■ Task goal:
What you should give back is every line from the one containing "Task: Click the Показать исходное button" through the last line of the records below, word for word and without pictures.

[Stored data]
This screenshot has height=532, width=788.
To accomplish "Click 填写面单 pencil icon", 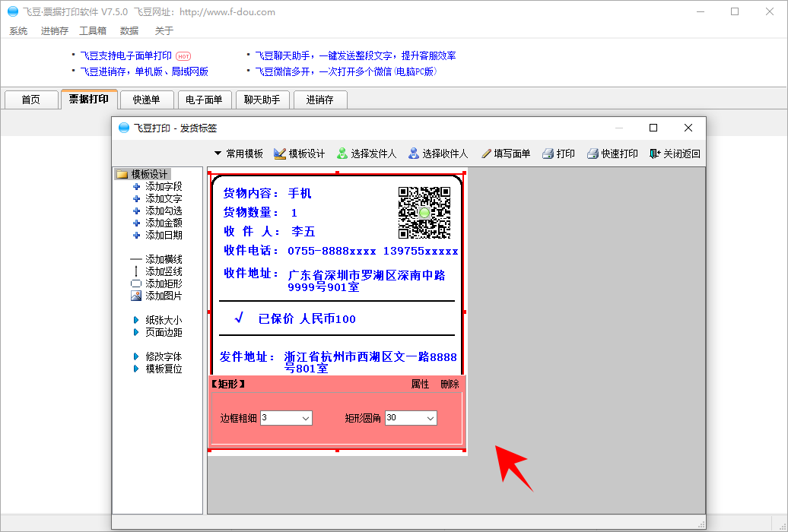I will pyautogui.click(x=487, y=154).
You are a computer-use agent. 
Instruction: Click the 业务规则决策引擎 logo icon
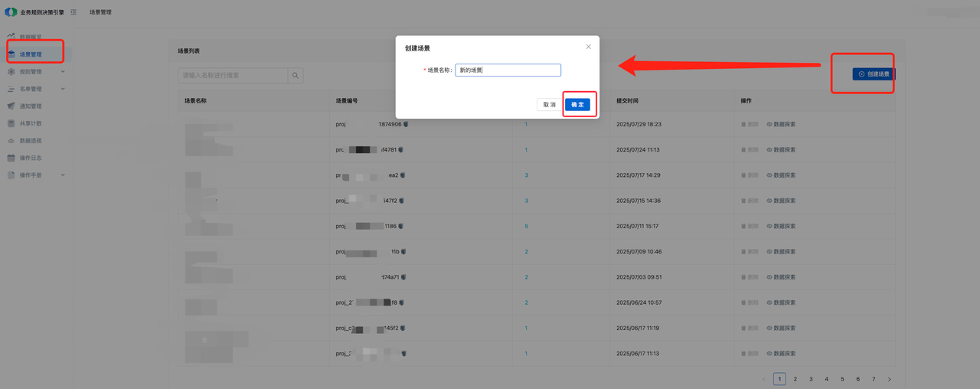[x=11, y=12]
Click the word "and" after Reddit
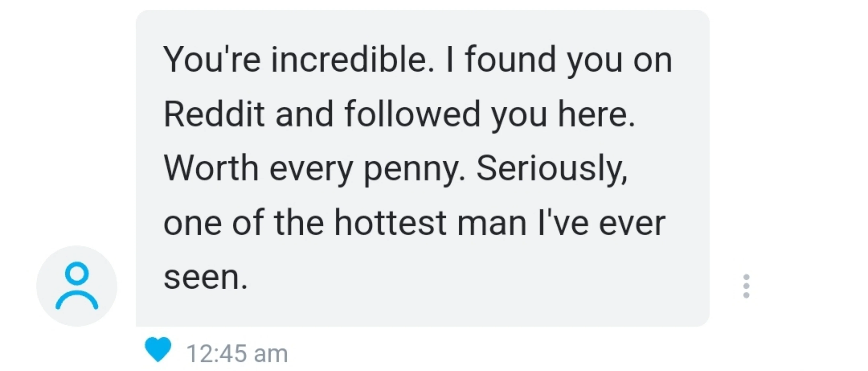Screen dimensions: 868x371 [x=304, y=114]
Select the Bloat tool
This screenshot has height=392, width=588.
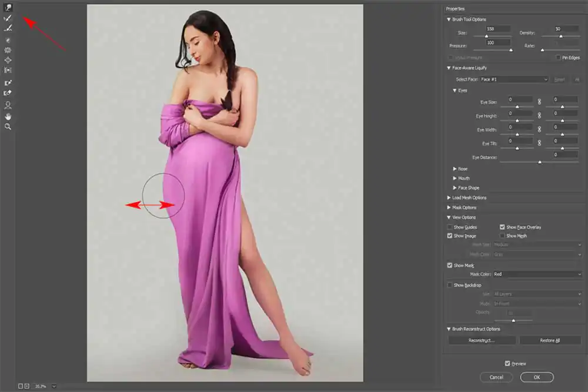(8, 61)
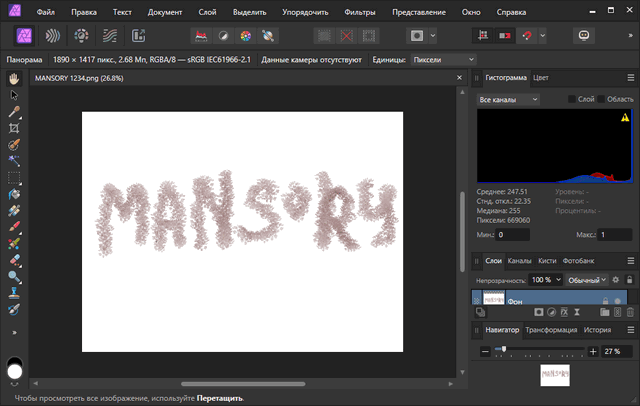Pick the View (hand) tool
This screenshot has width=640, height=406.
click(14, 79)
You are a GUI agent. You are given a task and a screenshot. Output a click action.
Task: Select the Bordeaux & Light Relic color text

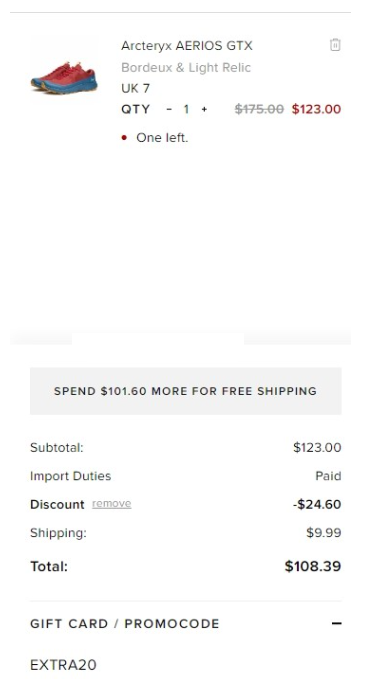186,68
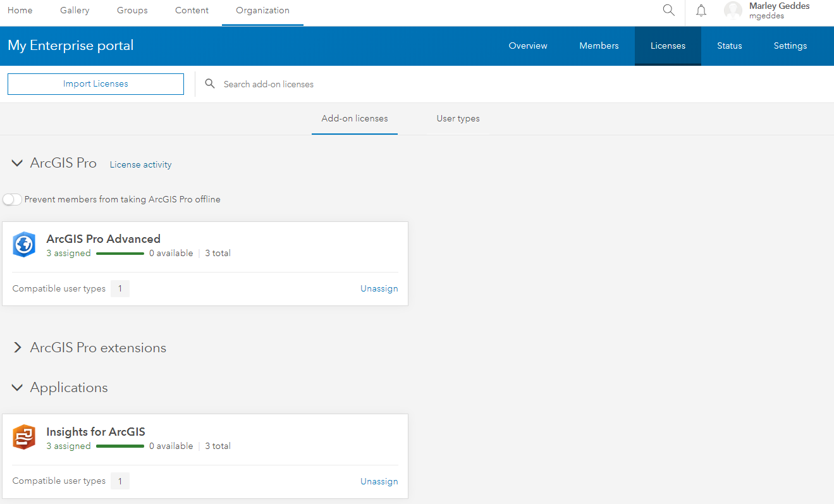834x504 pixels.
Task: Open search using the magnifying glass icon
Action: pos(668,10)
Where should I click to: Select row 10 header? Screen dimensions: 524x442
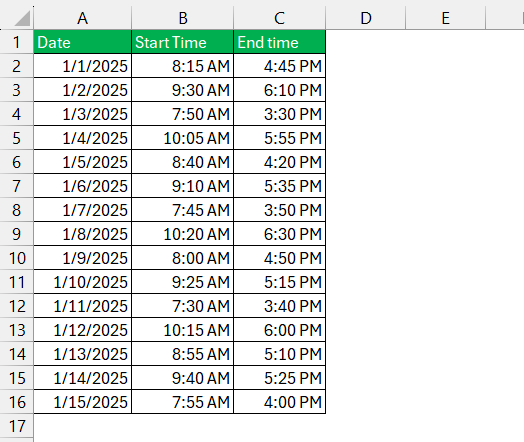16,258
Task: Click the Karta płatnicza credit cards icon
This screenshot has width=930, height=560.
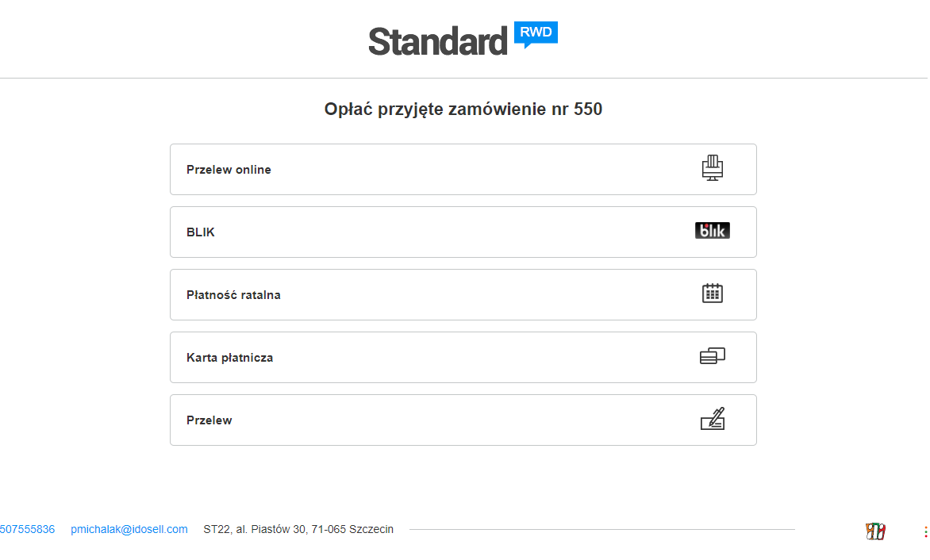Action: 713,356
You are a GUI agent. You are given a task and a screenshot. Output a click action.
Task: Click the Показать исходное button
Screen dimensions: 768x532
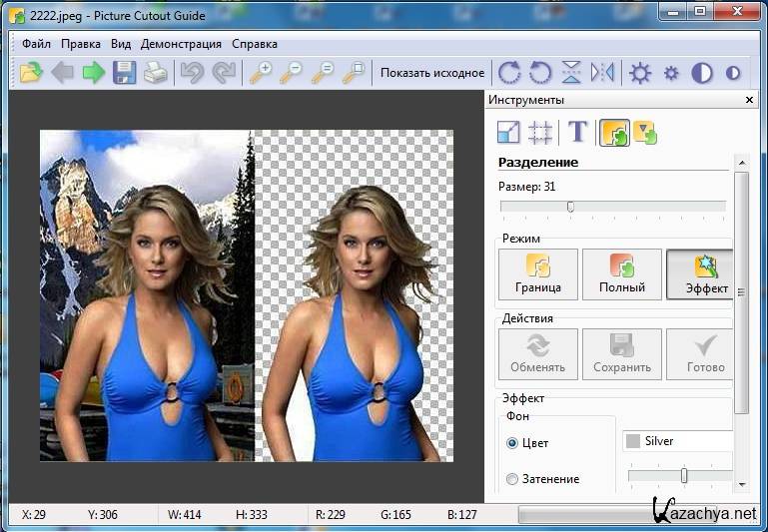pos(432,73)
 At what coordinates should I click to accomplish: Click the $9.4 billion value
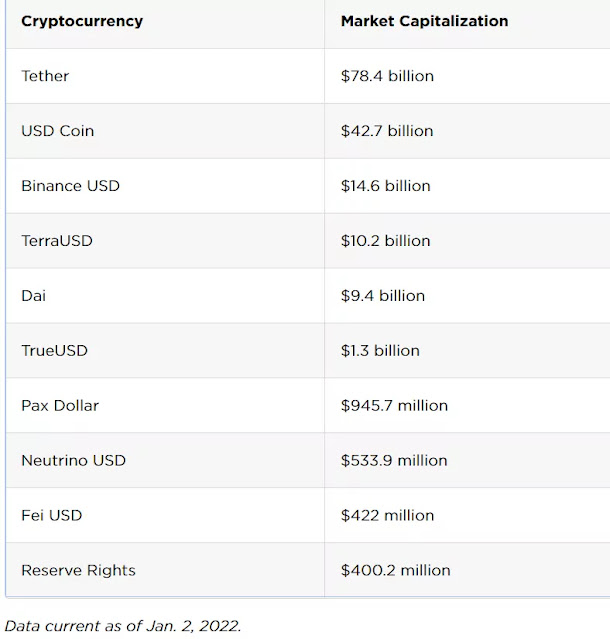click(x=383, y=296)
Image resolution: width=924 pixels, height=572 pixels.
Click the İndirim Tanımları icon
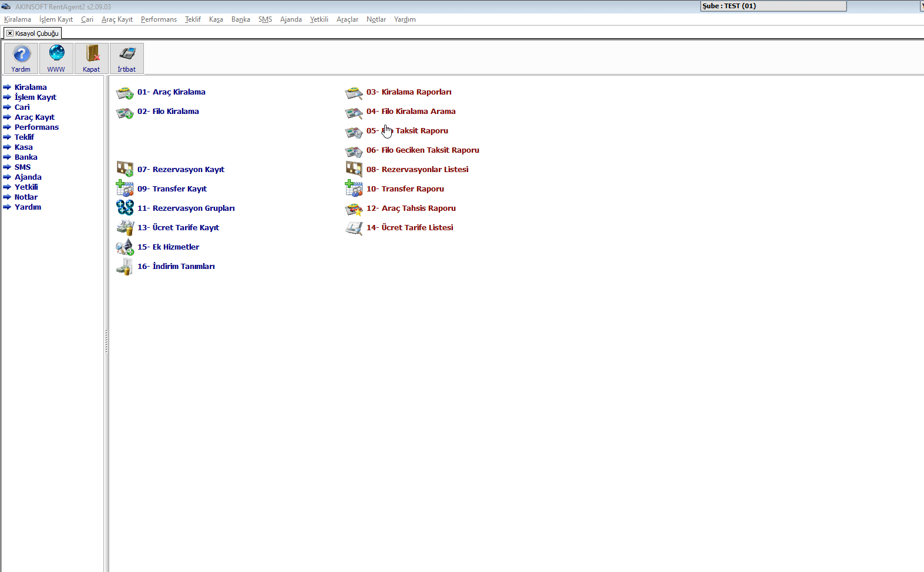[125, 267]
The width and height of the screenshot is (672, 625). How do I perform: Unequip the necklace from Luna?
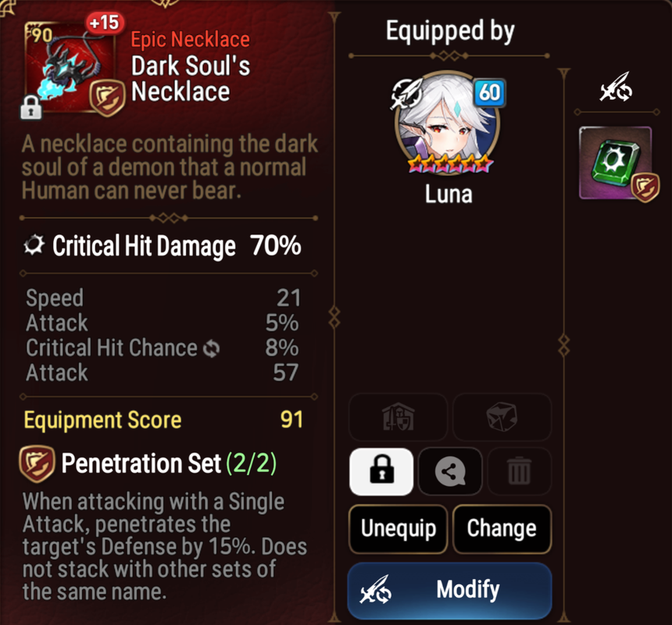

■ Answer for this exercise:
Task: Click the Показать исходное button
Screen dimensions: 768x532
pos(432,73)
 At what coordinates should I click to accomplish: Click the $9.4 billion value
click(x=383, y=296)
Image resolution: width=924 pixels, height=572 pixels.
Click the İndirim Tanımları icon
[125, 267]
The width and height of the screenshot is (672, 625). How do I perform: Unequip the necklace from Luna?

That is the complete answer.